The Moral Landscape doesn’t tell us what well-being is. It doesn’t tell us how science can measure well-being. It doesn’t tell us how such measurements apply to specific moral questions. Moral questions are difficult when we don’t know what the future holds, when we don’t know all the consequences of our options, and when we’re facing novel situations. In short, moral questions are difficult in precisely the circumstances Harris’s thesis can tell us nothing about. We don’t need Harris’s book to know that murder is bad, that curing disease is good, and that cooperation is worthy. We already know those things. And we don’t need science to tell us, either. What we do need is help with the difficult questions. Harris can only tell us that science supports the easy answers we already have.
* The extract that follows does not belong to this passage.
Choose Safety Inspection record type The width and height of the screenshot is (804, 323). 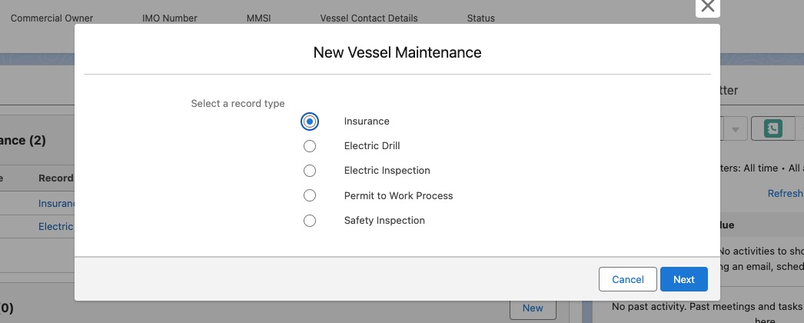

In the end, The Moral Landscape is not disappointing primarily because of its poor arguments and caustic, imperious argumentation style. What dooms Harris’s book is how little it actually offers, even if we overlook its flaws. Harris has merely explained that, “in principle,” someday, somehow, science will be able to discover the truths of morality, but that we aren’t there yet. It’s unlikely that the religious and the relativists will abandon their moral positions for such a weak promise.
Two broader problems plague The Moral Landscape. The first is Harris’s seeming inability to take his opponents seriously or to recognize the sophistication and nuance of positions counter to his own. Once hears echoes throughout the book of his debates with unsophisticated theists. Those who disagree with Harris are misinformed, irrational, or under the sway of ulterior motives. This might be an acceptable arguing technique when addressing bombastic preachers and wrathful fundamentalists, but it comes across as downright silly when aimed at Harris’s opponents in the philosophy of mind. Put simply, The Moral Landscape doesn’t demonstrate the level of intellectual depth or sophistication Harris assures us it does; and so his arrogance reminds one of the freshman philosophy major who, upon taking a single class, believes he has figured out the answers to life’s great mysteries.
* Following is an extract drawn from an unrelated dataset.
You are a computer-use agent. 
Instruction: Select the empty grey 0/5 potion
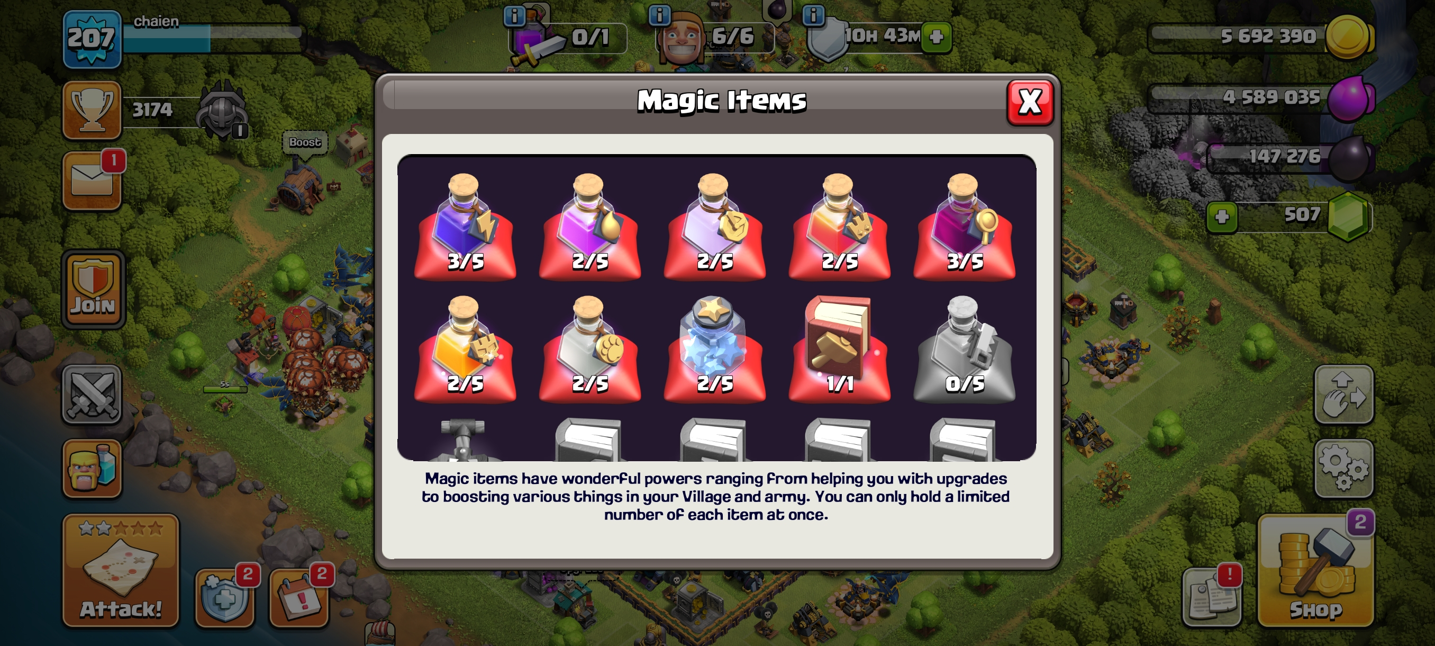(964, 348)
Far more troubling is the world Harris would have us embrace if we overlook the flaws and embrace his conclusions. Harris would have us turn over the definition of “well-being” to scientists with moral expertise. It is thus impossible not to be overcome with dread when reading lines like this: “The person who claims that he does not want to be better off,” Harris writes, “is either wrong about what he does, in fact, want (i.e, he doesn’t know what he’s missing), or he is lying, or he is not making sense.” This way lies totalitarianism technocracy, a future Harris seems all too willing to embrace.